Bukannya menjawab, Lana malah merebahkan kepalanya ke atas meja.

"Kamu nggak enak badan?" Yura menempelkan punggung tangannya ke dahi Lana.

"Entah," desah Lana.

"Lha? Emang yang kamu rasain sekarang, tuh, apa?" Yura menundukkan kepala agar bisa meneliti wajah sahabatnya itu.

Lana menggeleng masih dengan kepala berada di atas meja. Matanya terpejam erat saat senyum Furi kembali hadir di kepalanya, membuat hatinya terasa makin kacau.

Ia pun mencoba mengingat kembali sosok Furi dengan lebih baik. Dadanya bidang dengan postur tegak; Kulitnya gelap eksotis dengan beberapa otot yang menonjol di sepanjang lengannya; Penampilannya biasa saja dengan kaus putih yang sudah tipis dan celana hitam yang sobek di bagian lutut. Akan tetapi, senyum teduhnya, nada suaranya, dan perhatian sederhananya membuat Lana meleleh.

Sekali Lana mendesah berat. Hasrat hatinya mengatakan bahwa dirinya harus menemui Furi lagi, tapi untuk alasan apa?

Kemudian, sebuah tepukan keras mendarat di pundak Lana, membuyarkan lamunannya akan Furi.

"Ada Yudha!" Yura memekik tertahan.

"Hah! Kirain apaan." Lana yang tadinya menegakkan badan karena mengira ada guru datang pun kembali membaringkan kepala ke atas meja. Hal itu membuat Karen dan Yura saling pandang keheranan karena Yudha adalah gebetan Lana di sekolah.

Biasanya, Lana akan melonjak kegirangan ketika bertemu atau sekedar berpapasan dengan Yudha. Ia sudah menyukai cowok berkulit putih dengan tubuh tinggi semampai itu sejak awal masuk SMA. Bisa dibilang sudah hampir tiga tahun ini Lana menyimpan rasa suka untuk Yudha.

Yudha tampan dengan wajah dan fisik mirip dengan Kim So Hyun. Dia merupakan salah satu cowok paling diincar di sekolah. Akan tetapi, saat itu minat Lana kepada cowok itu tiba-tiba saja menguap entah ke mana. Penampilan bersih dan rapi Yudha tiba-tiba saja tidak lagi menarik bila dibanding dengan Furi yang apa adanya.

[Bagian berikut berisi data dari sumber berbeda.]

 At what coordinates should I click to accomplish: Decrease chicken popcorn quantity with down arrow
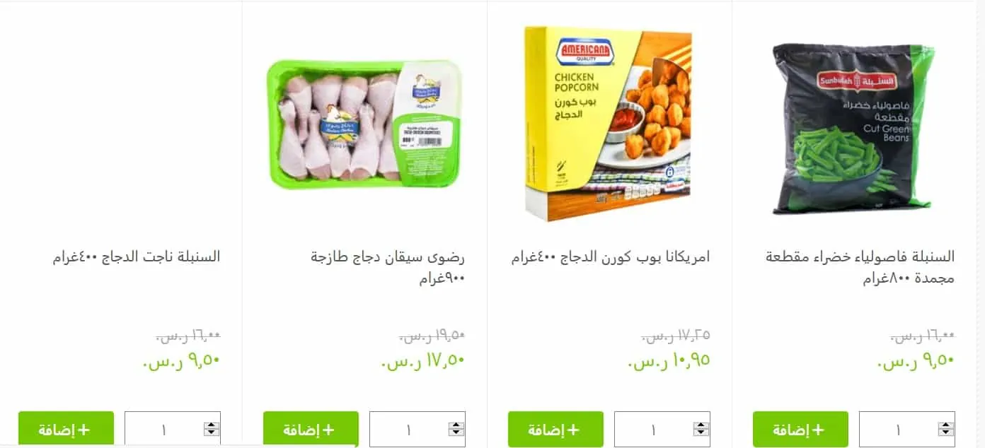[701, 432]
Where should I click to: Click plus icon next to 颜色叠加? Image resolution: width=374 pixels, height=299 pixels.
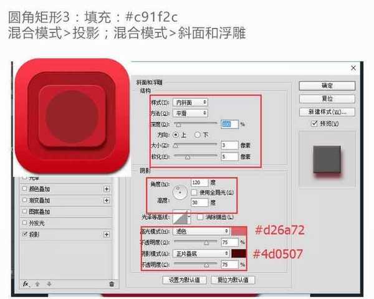click(x=106, y=189)
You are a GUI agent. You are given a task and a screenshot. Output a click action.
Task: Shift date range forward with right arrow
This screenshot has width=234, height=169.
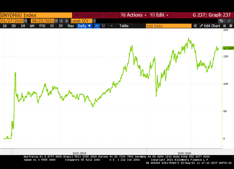click(x=66, y=21)
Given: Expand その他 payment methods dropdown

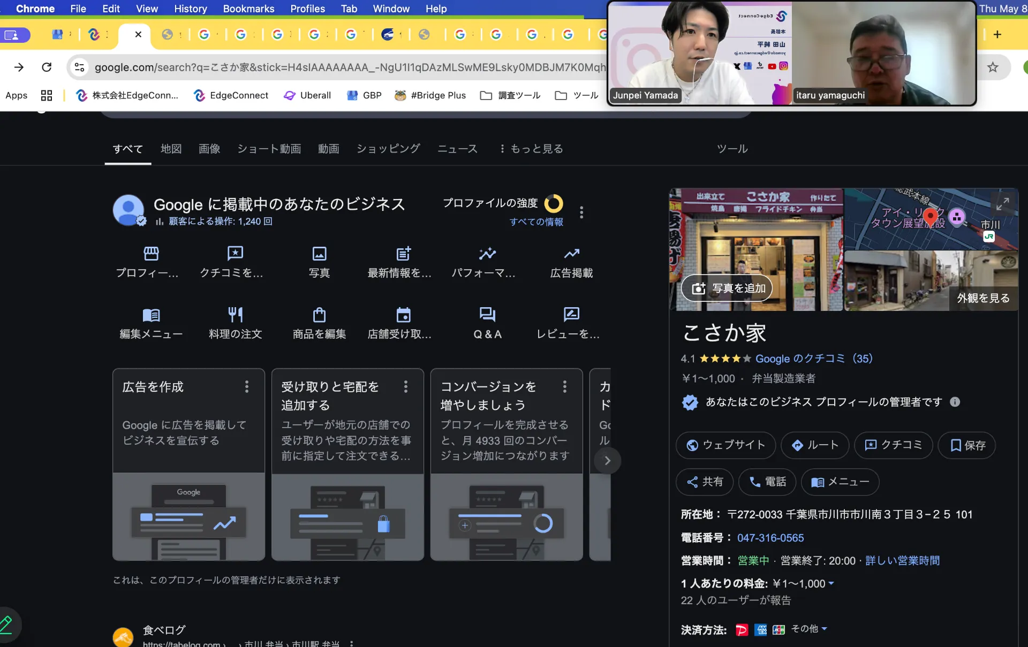Looking at the screenshot, I should (x=810, y=629).
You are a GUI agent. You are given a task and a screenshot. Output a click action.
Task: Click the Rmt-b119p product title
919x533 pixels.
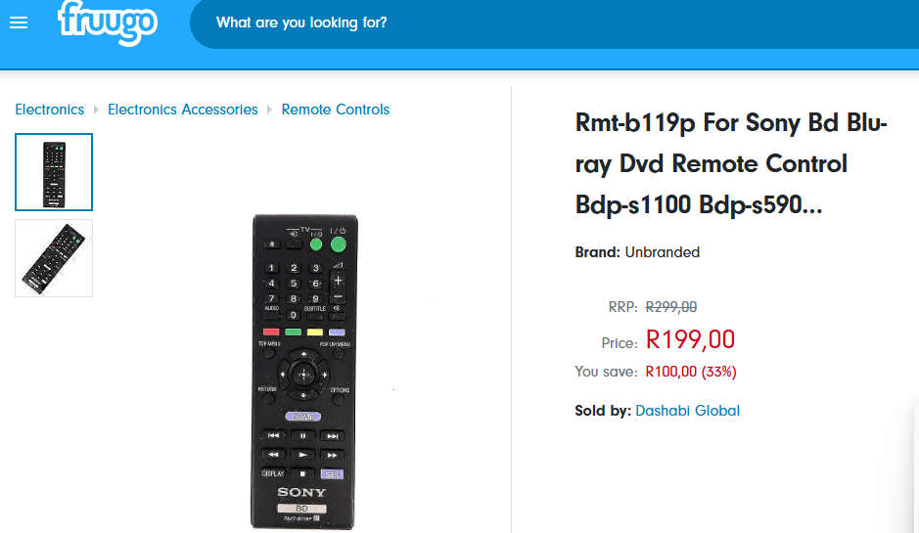tap(731, 164)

Kehebohan Karen dan Yura semakin menjadi-jadi ketika Yudha masuk ke kelas Lana. Tidak menghampiri meja Lana, hanya berhenti di dua bangku depan Lana untuk meminjam buku pada temannya.

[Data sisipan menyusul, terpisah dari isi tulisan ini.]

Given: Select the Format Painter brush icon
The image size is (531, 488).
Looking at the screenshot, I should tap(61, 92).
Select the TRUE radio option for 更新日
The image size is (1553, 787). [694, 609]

"Sst, Yudha ngeliatin kamu!" Karen berusaha menahan pekik histerisnya.

Ia menarik sejumput rambut Lana, berusaha membuat sahabatnya itu menyadari kehadiran Yudha yang terang-terangan mencuri pandang ke arah Lana, tapi respon sahabatnya yang tidak biasa itu membuatnya menganga lebar. "Kamu beneran Lana, kan?"

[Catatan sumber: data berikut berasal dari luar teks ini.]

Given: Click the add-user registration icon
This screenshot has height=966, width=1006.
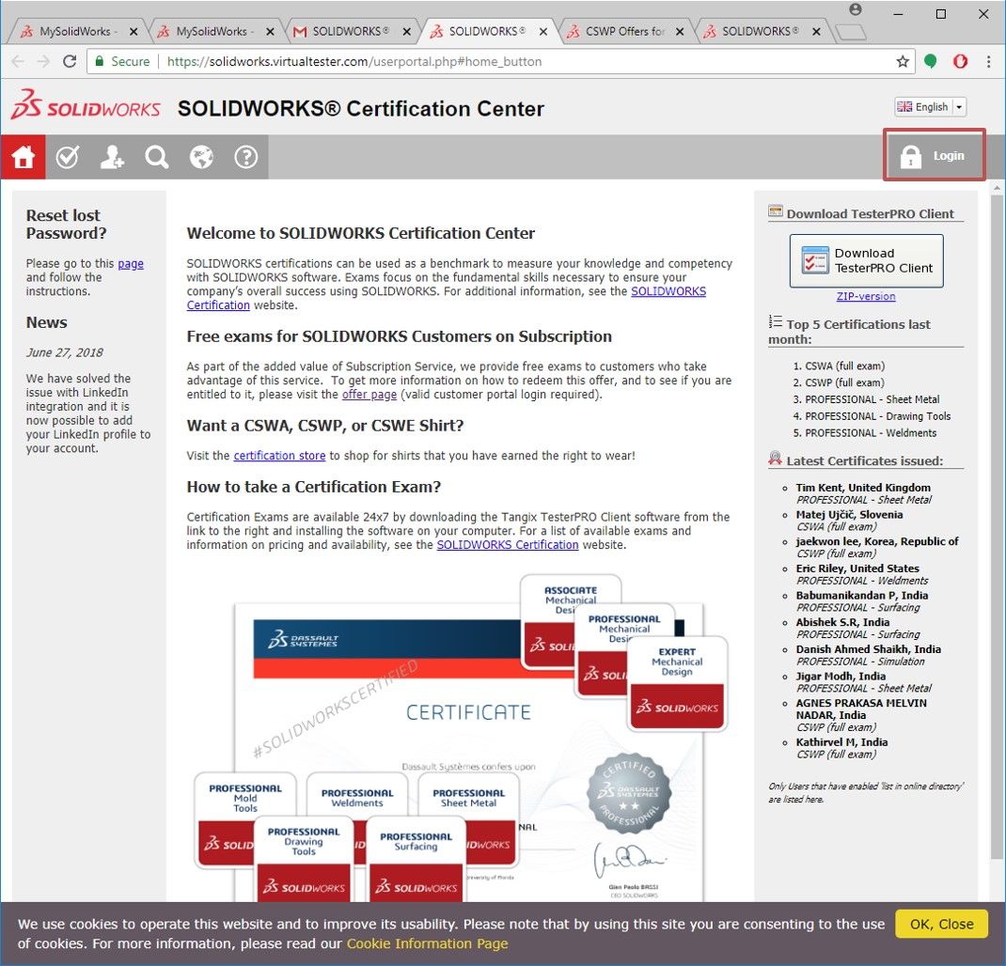Looking at the screenshot, I should click(x=112, y=157).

Lana memang menegakkan badan, tapi tidak menoleh ke arah Yudha atau dua sahabatnya. Ia lanjut berdiri, lalu meninggalkan Karen dan Yura yang masih menatapnya heran sambil berkata, "Toilet."

Lana melewati Yudha yang juga terlihat terkejut dengan sikap cuek itu. Biasanya, ia pasti menyapa sambil melemparkan senyum malu-malu ke arah Yudha, tapi saat itu ia benar-benar sudah kehilangan minat terhadap cowok itu. Yang ada di pikirannya hanya Furi, Furi, dan Furi.

"Ada apa dengan Furi?" Ia bertanya pada dirinya sendiri.